You can get command help via pyspider --help
and pyspider all --help
for subcommand help.
global options work for all subcommands.
Usage: pyspider [OPTIONS] COMMAND [ARGS]...
A powerful spider system in python.
Options:
-c, --config FILENAME a json file with default values for subcommands.
{“webui”: {“port”:5001}}
--logging-config TEXT logging config file for built-in python logging
module [default: pyspider/pyspider/logging.conf]
--debug debug mode
--queue-maxsize INTEGER maxsize of queue
--taskdb TEXT database url for taskdb, default: sqlite
--projectdb TEXT database url for projectdb, default: sqlite
--resultdb TEXT database url for resultdb, default: sqlite
--message-queue TEXT connection url to message queue, default: builtin
multiprocessing.Queue
--amqp-url TEXT [deprecated] amqp url for rabbitmq. please use
--message-queue instead.
--beanstalk TEXT [deprecated] beanstalk config for beanstalk queue.
please use --message-queue instead.
--phantomjs-proxy TEXT phantomjs proxy ip:port
--data-path TEXT data dir path
--version Show the version and exit.
--help Show this message and exit.
Config file is a JSON file with config values for global options or subcommands (a sub-dict named after subcommand). example
{
"taskdb": "mysql+taskdb://username:password@host:port/taskdb",
"projectdb": "mysql+projectdb://username:password@host:port/projectdb",
"resultdb": "mysql+resultdb://username:password@host:port/resultdb",
"message_queue": "amqp://username:password@host:port/%2F",
"webui": {
"username": "some_name",
"password": "some_passwd",
"need-auth": true
}
}
Queue size limit, 0 for not limit
mysql:
mysql+type://user:passwd@host:port/database
sqlite:
# relative path
sqlite+type:///path/to/database.db
# absolute path
sqlite+type:////path/to/database.db
# memory database
sqlite+type://
mongodb:
mongodb+type://[username:password@]host1[:port1][,host2[:port2],...[,hostN[:portN]]][/[database][?options]]

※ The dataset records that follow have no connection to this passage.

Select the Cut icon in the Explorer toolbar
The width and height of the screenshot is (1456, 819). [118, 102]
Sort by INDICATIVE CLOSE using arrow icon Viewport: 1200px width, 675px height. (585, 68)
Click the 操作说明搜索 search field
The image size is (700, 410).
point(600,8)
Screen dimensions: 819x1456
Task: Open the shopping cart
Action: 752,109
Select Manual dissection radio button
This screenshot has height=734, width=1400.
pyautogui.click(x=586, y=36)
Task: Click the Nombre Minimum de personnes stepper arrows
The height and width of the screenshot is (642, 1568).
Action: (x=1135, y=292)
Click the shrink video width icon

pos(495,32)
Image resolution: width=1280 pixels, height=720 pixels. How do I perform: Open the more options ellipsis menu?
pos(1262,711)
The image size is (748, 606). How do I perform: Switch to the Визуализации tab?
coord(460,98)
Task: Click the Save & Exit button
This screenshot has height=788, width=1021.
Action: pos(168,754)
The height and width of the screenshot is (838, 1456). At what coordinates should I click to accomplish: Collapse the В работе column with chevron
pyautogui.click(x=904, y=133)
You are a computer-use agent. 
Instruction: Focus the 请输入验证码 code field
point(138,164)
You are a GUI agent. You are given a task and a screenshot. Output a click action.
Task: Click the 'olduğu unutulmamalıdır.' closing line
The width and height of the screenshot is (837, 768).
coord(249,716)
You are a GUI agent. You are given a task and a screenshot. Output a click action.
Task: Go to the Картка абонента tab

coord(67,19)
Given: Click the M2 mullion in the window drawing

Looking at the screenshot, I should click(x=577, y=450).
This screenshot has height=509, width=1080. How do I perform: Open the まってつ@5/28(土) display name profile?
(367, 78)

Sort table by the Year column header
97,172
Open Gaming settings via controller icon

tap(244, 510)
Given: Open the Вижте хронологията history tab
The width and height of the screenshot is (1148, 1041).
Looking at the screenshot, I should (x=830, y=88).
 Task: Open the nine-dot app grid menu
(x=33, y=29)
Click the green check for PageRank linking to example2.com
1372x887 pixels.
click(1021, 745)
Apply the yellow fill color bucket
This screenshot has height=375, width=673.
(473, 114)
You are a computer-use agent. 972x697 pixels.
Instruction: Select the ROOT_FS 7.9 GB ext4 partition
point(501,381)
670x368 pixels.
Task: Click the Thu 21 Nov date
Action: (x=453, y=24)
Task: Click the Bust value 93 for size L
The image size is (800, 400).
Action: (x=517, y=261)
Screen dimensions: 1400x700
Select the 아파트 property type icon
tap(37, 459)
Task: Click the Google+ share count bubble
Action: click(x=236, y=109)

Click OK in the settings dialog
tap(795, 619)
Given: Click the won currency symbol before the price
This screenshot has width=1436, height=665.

more: http://docs.mongodb.org/manual/reference/connection-string/
sqlalchemy:
sqlalchemy+postgresql+type://user:passwd@host:port/database
sqlalchemy+mysql+mysqlconnector+type://user:passwd@host:port/database
more: http://docs.sqlalchemy.org/en/rel_0_9/core/engines.html
local:
local+projectdb://filepath,filepath
type:
should be one of `taskdb`, `projectdb`, `resultdb`.
rabbitmq:
amqp://username:password@host:5672/%2F
see https://www.rabbitmq.com/uri-spec.html
beanstalk:
beanstalk://host:11300/
redis:
redis://host:6379/db
kombu:
kombu+transport://userid:password@hostname:port/virtual_host
see http://kombu.readthedocs.org/en/latest/userguide/connections.html#urls
builtin:
None
The phantomjs proxy address, you need a phantomjs installed and running phantomjs proxy with command: pyspider phantomjs
.
SQLite database and counter dump files saved path
Usage: pyspider all [OPTIONS]
Run all the components in subprocess or thread
Options:
--fetcher-num INTEGER instance num of fetcher
--processor-num INTEGER instance num of processor
--result-worker-num INTEGER instance num of result worker
--run-in [subprocess|thread] run each components in thread or subprocess.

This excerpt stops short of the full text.